> [Текст для чтения]:
Zitate aus dem Buch «Воспоминания о войне»
Война - самое грязное и отвратительное явление человеческой деятельности, поднимающее все неизменное из глубины нашего подсознания. На войне за убийство человека мы получаем награду, а не наказание. мы можем и должны безнаказанно разрушать ценности, создаваемые человечеством столетиями, жечь, резать, взрывать. Война превращает человека в злобное животное и убивает, убивает....
Позже, весной, когда снег стаял, открылось все, что было внизу. У самой земли лежали убитые в летнем обмундировании — в гимнастерках и ботинках. Это были жертвы осенних боев 1941 года. На них рядами громоздились морские пехотинцы в бушлатах и широких черных брюках («клешах»). Выше — сибиряки в полушубках и валенках, шедшие в атаку в январе-феврале сорок второго. Еще выше — политбойцы в ватниках и тряпичных шапках (такие шапки давали в блокадном Ленинграде). На них — тела в шинелях, маскхалатах, с касками на головах и без них. Здесь смешались трупы солдат многих дивизий, атаковавших железнодорожное полотно в первые месяцы 1942 года. Страшная диаграмма наших «успехов»!
сказалась наша национальная черта: делать все максимально плохо с максимальной затратой средств и сил.

> [Исходные данные]:

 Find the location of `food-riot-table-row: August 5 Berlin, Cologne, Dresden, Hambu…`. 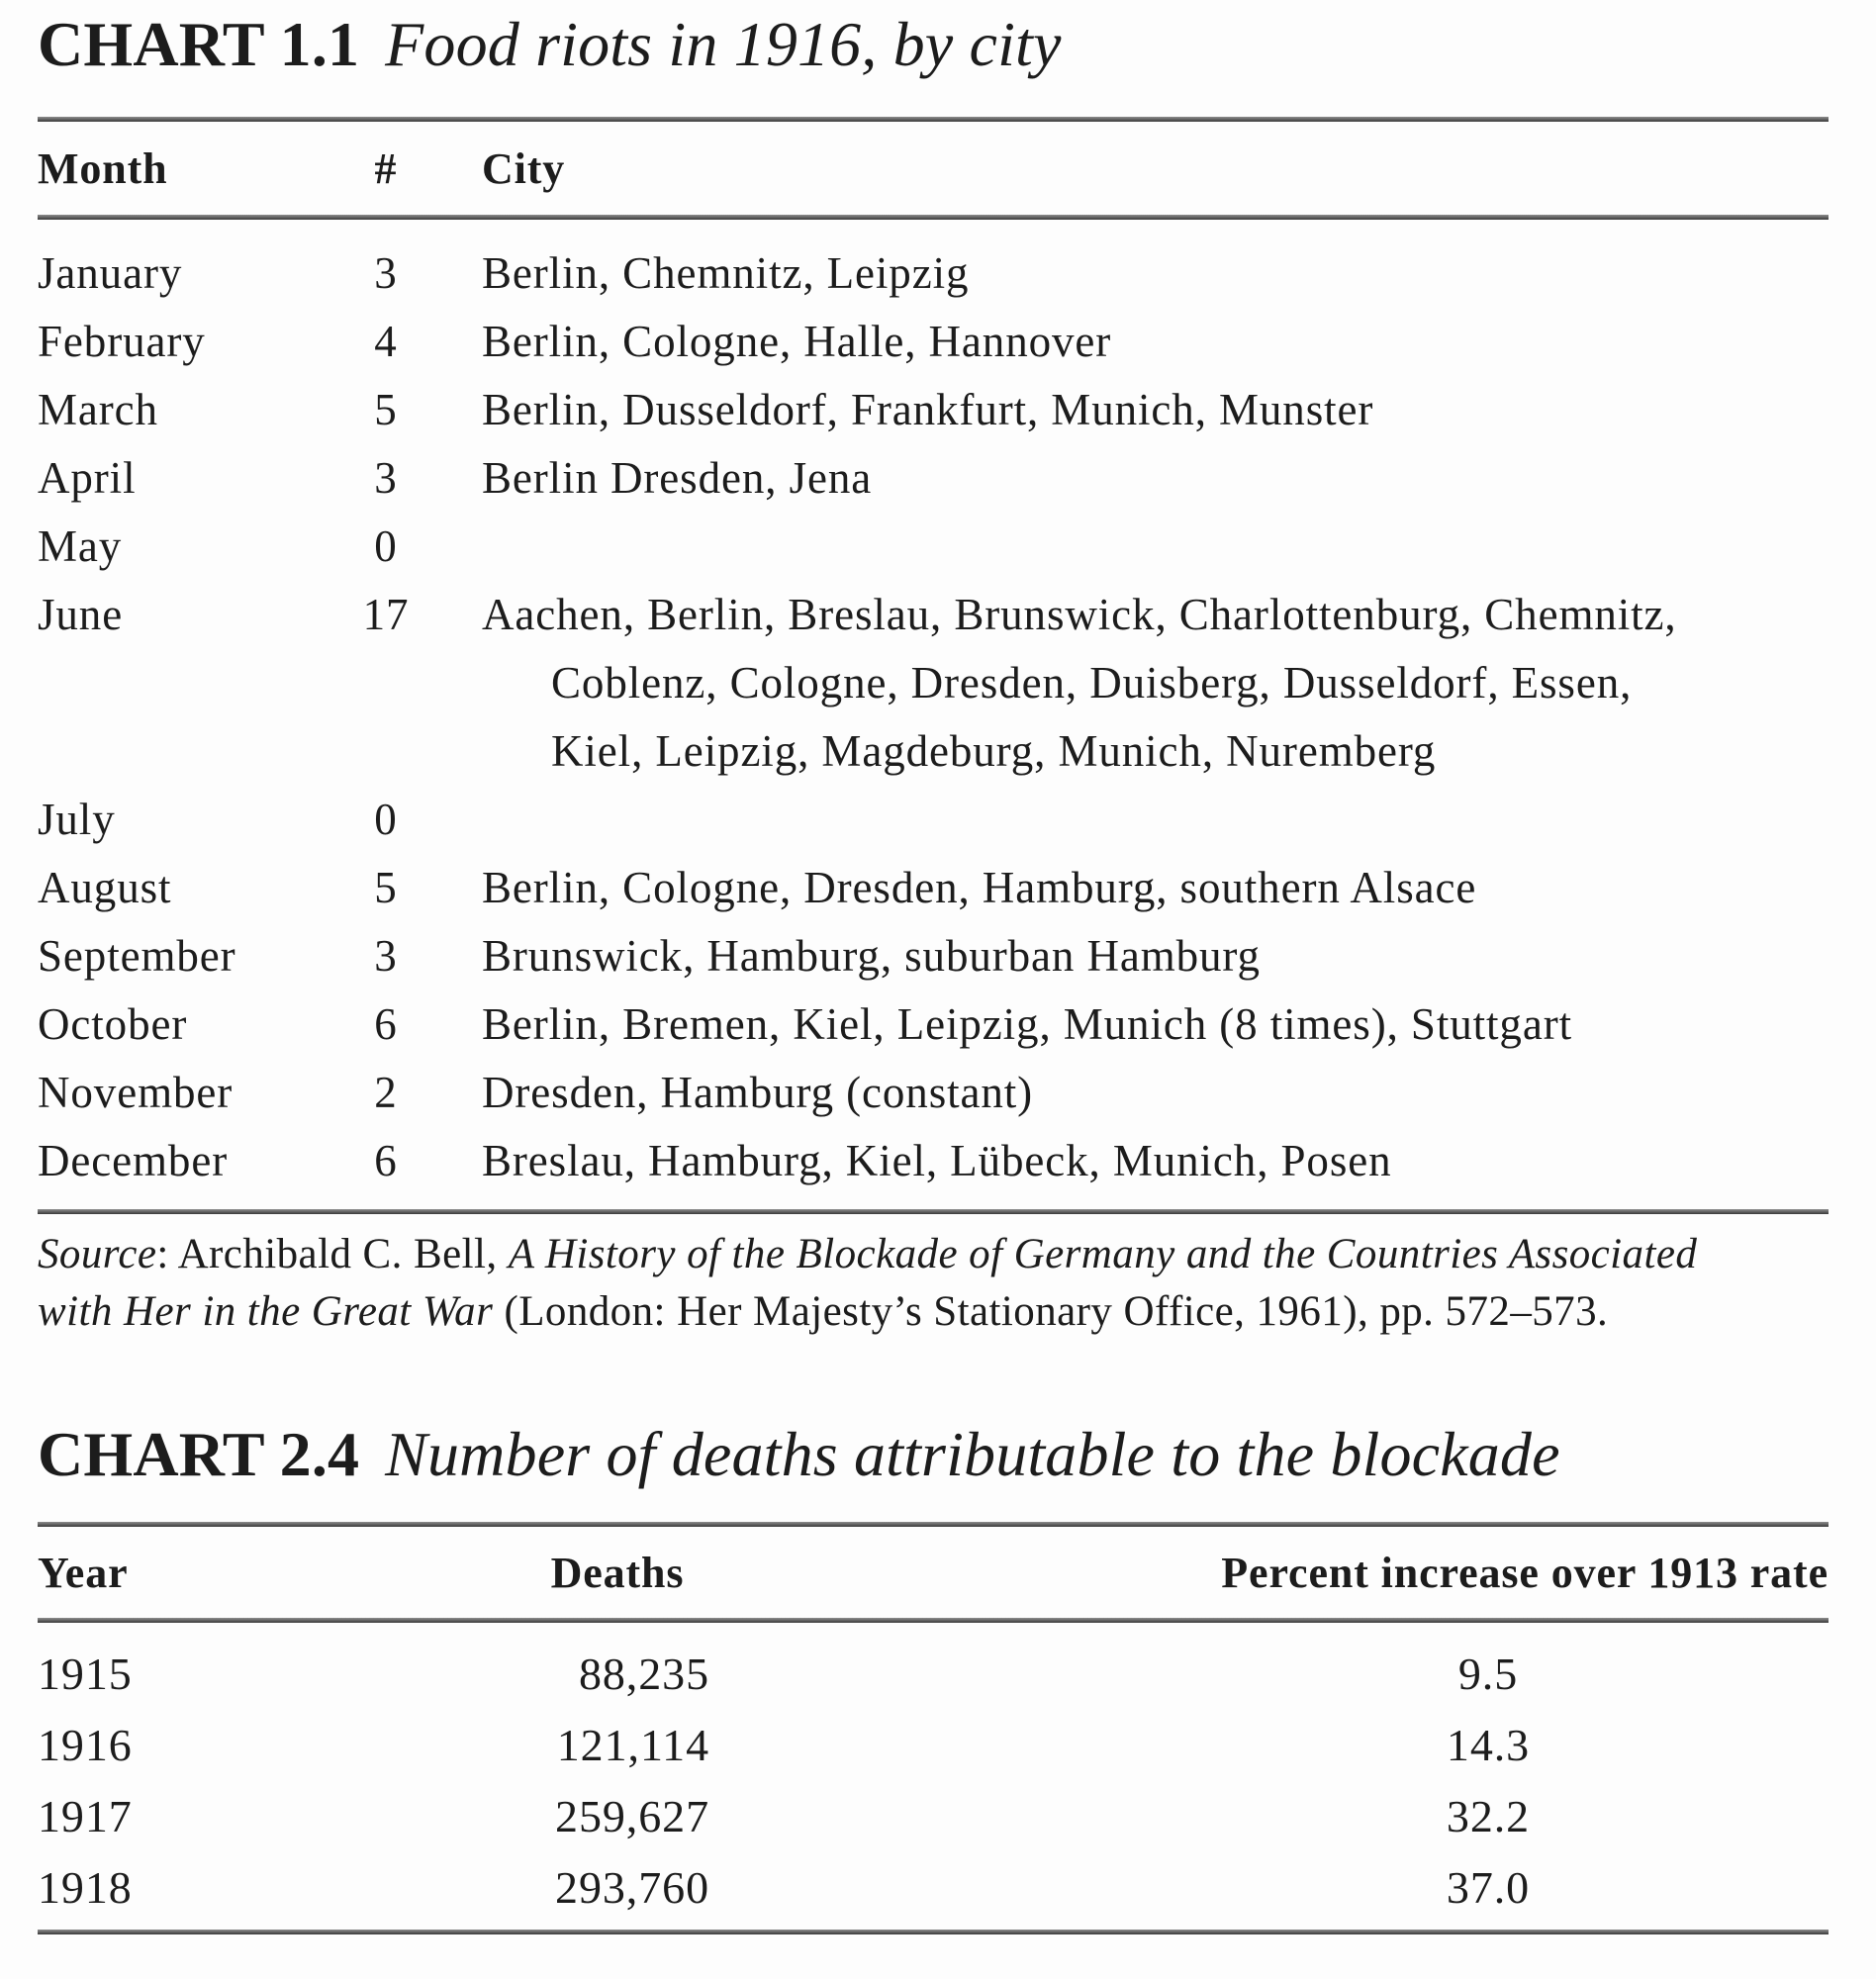

food-riot-table-row: August 5 Berlin, Cologne, Dresden, Hambu… is located at coordinates (934, 888).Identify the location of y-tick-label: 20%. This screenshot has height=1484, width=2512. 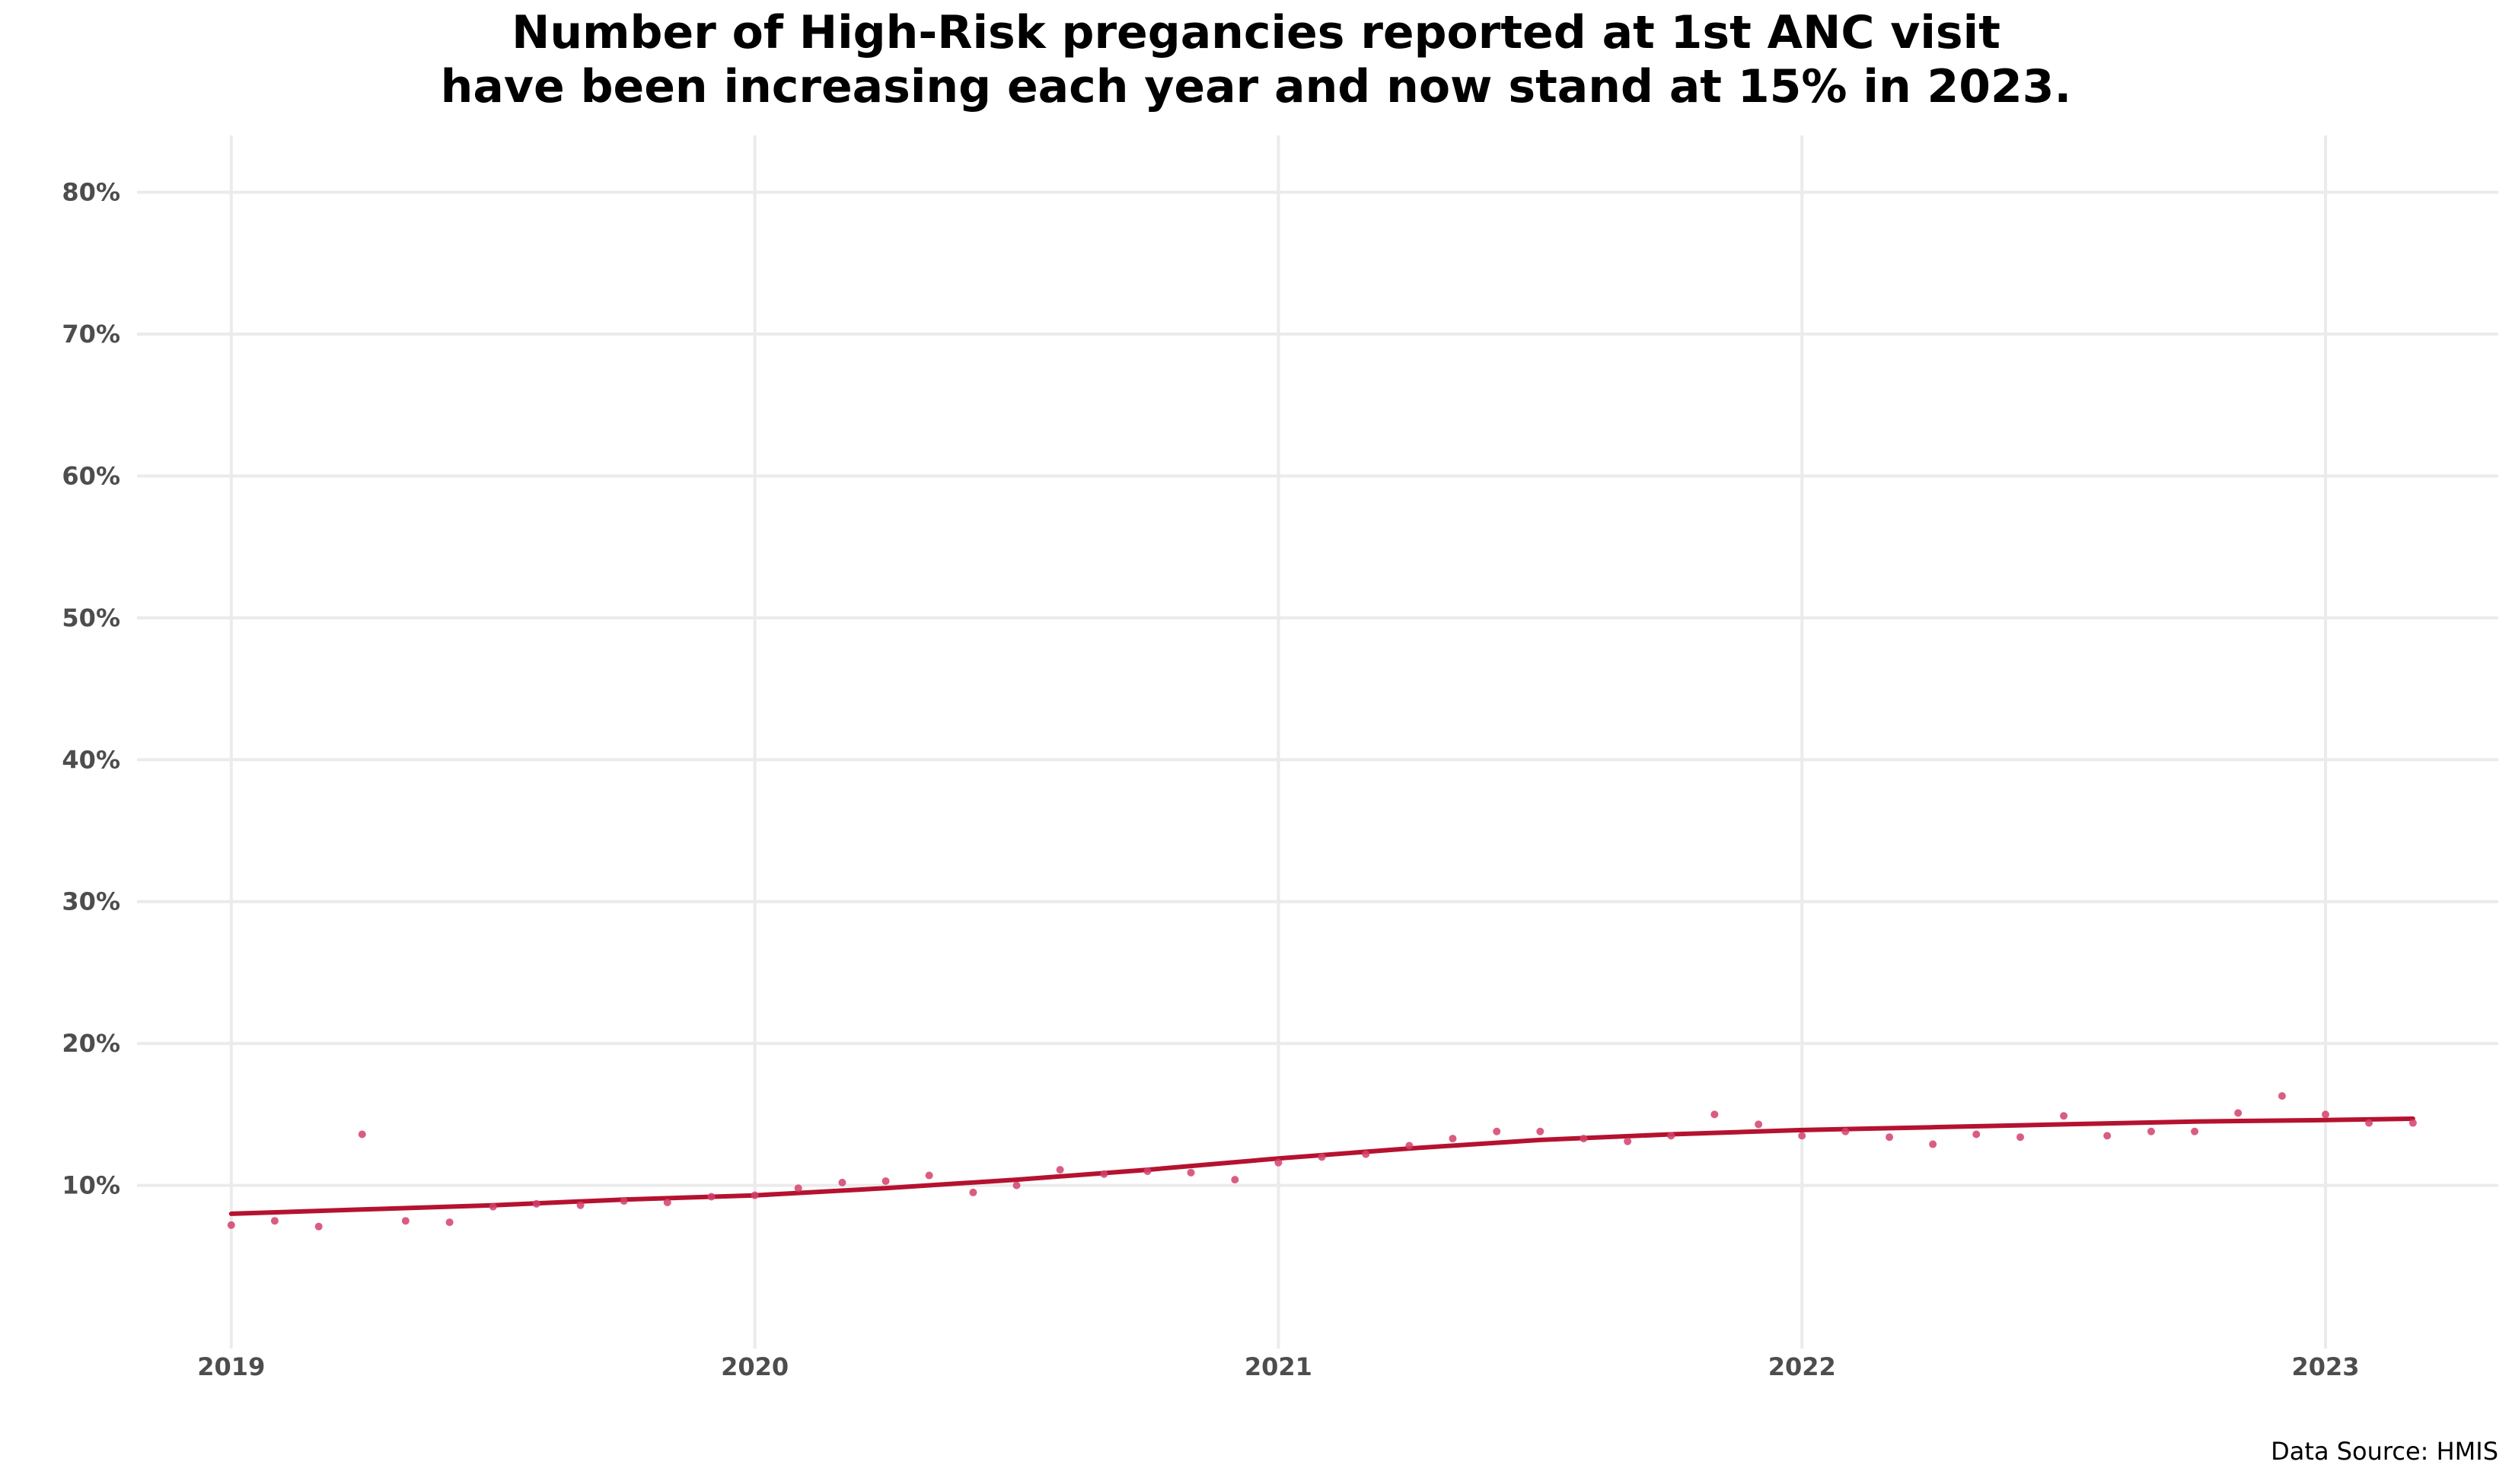
(91, 1044).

> [Задания]:
- A) Перепишите дословно отрывок из текста о войне, начиная со слов «Zitate aus dem» и заканчивая словами «и убивает, убивает....».
- B) Во что, согласно тексту о войне, были одеты сибиряки, шедшие в атаку в январе-феврале сорок второго?

> [Ответы к заданиям]:
- A)
Zitate aus dem Buch «Воспоминания о войне»
Война - самое грязное и отвратительное явление человеческой деятельности, поднимающее все неизменное из глубины нашего подсознания. На войне за убийство человека мы получаем награду, а не наказание. мы можем и должны безнаказанно разрушать ценности, создаваемые человечеством столетиями, жечь, резать, взрывать. Война превращает человека в злобное животное и убивает, убивает....

- B) В полушубки и валенки.